Chronicling a life that straddles two of the most intriguing period of recent Chinese Cultural and Political history, Lu Peng’s extensive range of paintings, drawings and etchings are thought out precisely so as to capture the social and cultural details, the characters and the rhythms that will later emerge in his oeuvre of works. Lu Peng has a unique perspective amongst the Contemporary Chinese artists. In terms of composition, he uses the Tibetan Buddhist religious Thangka scroll as the reincarnating spatio-temporal method of description.
Lu Peng’s paintings are like an attempt to make the body fly away from the barrier of walls using contemporary drawing-style. The paintings are a carnival of desire, aspiration and decadence. The paintings perform in the range of truth and falseness, history and reality, which is similar to the classical Chinese opera but also has realistic aspects to it. Voyeurism also plays an important role in Lu’s narrative.
‘Through The Wall’ captures the “opportune encounter” between Lu Peng’s real growth of his art talent and the confusion stemming from the shackles of history. The infinite charm of Chinese culture is akin to “walls”.

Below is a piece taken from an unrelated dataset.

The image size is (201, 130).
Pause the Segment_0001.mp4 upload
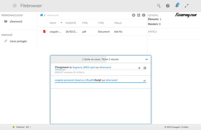pos(145,68)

Over the last few years, Lu Peng has gained international recognition for his work, with collections by international private collectors and museums around the world. He was invited to participate in the Italy-China Biennale in 2012 and 55th Venice Biennale in 2013. In addition, his works have seen a growing demand in the auction market.
Extenuated limbs and bodies, flowing lines, motion and youthfulness are the extension for hopes, energetically rushing towards the future with dreams of reaching their final goal. Zhang Hua’s successful representation of arms stretching upward, reflecting the inner desire of people today and bringing out the spirit from within. The human figures are invariably caught in mid action and never appear still, posed and static. It is this dynamism and the gaiety of the bodies that capture the gender.
His life-size sculptures can be found dispersed around China, Seoul and France. One can easily spot ‘Sea Breeze’ in the China Olympic Park, ‘Flower Charm’ in Beijing International Sculpture Park, ‘Eagle Catching Chicks’ in Xinjiang and so on.